**INSTRUCTIONS TO FOLLOW:** Find the line with "Task: Open details" in the data below, then restate it and all remaining lines exactly, adding nothing.
[[ DATA FOR PROCESSING, beginning ]]
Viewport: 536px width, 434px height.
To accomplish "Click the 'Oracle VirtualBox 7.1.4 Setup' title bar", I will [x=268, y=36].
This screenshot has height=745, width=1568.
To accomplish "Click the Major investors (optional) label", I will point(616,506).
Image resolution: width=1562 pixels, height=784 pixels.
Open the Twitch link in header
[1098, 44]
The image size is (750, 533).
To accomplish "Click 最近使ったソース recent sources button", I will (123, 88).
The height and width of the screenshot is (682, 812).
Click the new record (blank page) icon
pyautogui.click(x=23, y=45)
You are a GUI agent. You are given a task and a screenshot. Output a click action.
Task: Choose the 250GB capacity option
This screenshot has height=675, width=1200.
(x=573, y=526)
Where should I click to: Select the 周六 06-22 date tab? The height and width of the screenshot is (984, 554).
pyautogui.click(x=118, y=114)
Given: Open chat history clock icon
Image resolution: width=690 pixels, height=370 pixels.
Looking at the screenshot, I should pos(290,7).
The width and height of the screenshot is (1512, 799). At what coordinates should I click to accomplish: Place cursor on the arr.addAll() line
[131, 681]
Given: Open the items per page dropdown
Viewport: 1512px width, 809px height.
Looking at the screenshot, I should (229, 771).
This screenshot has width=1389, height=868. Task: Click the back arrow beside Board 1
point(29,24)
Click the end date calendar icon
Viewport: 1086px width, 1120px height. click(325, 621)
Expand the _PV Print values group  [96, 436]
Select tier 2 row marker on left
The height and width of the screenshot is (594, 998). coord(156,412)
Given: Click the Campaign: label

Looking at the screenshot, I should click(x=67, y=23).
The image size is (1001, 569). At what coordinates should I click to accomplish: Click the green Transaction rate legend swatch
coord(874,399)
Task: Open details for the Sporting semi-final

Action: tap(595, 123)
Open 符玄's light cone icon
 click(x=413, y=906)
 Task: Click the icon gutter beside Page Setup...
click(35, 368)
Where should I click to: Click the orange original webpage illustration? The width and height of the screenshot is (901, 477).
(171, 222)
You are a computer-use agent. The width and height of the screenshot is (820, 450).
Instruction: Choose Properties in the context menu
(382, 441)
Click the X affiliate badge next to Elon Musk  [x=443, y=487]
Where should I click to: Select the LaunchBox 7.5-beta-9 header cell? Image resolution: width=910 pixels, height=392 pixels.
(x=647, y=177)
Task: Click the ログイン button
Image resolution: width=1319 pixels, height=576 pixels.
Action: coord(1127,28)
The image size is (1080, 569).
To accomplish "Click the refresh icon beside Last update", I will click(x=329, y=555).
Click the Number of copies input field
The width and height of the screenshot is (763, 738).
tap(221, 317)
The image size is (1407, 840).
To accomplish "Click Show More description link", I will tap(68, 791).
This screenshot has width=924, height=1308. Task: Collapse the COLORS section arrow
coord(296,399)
[[ DATA FOR PROCESSING, end ]]
**EXERCISE RESPONSE:**
Task: Open details for the Sporting semi-final

Action: tap(595, 123)
Open 符玄's light cone icon
 click(x=413, y=906)
 Task: Click the icon gutter beside Page Setup...
click(35, 368)
Where should I click to: Click the orange original webpage illustration? The width and height of the screenshot is (901, 477).
(171, 222)
You are a computer-use agent. The width and height of the screenshot is (820, 450).
Instruction: Choose Properties in the context menu
(382, 441)
Click the X affiliate badge next to Elon Musk  [x=443, y=487]
Where should I click to: Select the LaunchBox 7.5-beta-9 header cell? Image resolution: width=910 pixels, height=392 pixels.
(x=647, y=177)
Task: Click the ログイン button
Image resolution: width=1319 pixels, height=576 pixels.
Action: coord(1127,28)
The image size is (1080, 569).
To accomplish "Click the refresh icon beside Last update", I will click(x=329, y=555).
Click the Number of copies input field
The width and height of the screenshot is (763, 738).
tap(221, 317)
The image size is (1407, 840).
To accomplish "Click Show More description link", I will tap(68, 791).
This screenshot has width=924, height=1308. Task: Collapse the COLORS section arrow
coord(296,399)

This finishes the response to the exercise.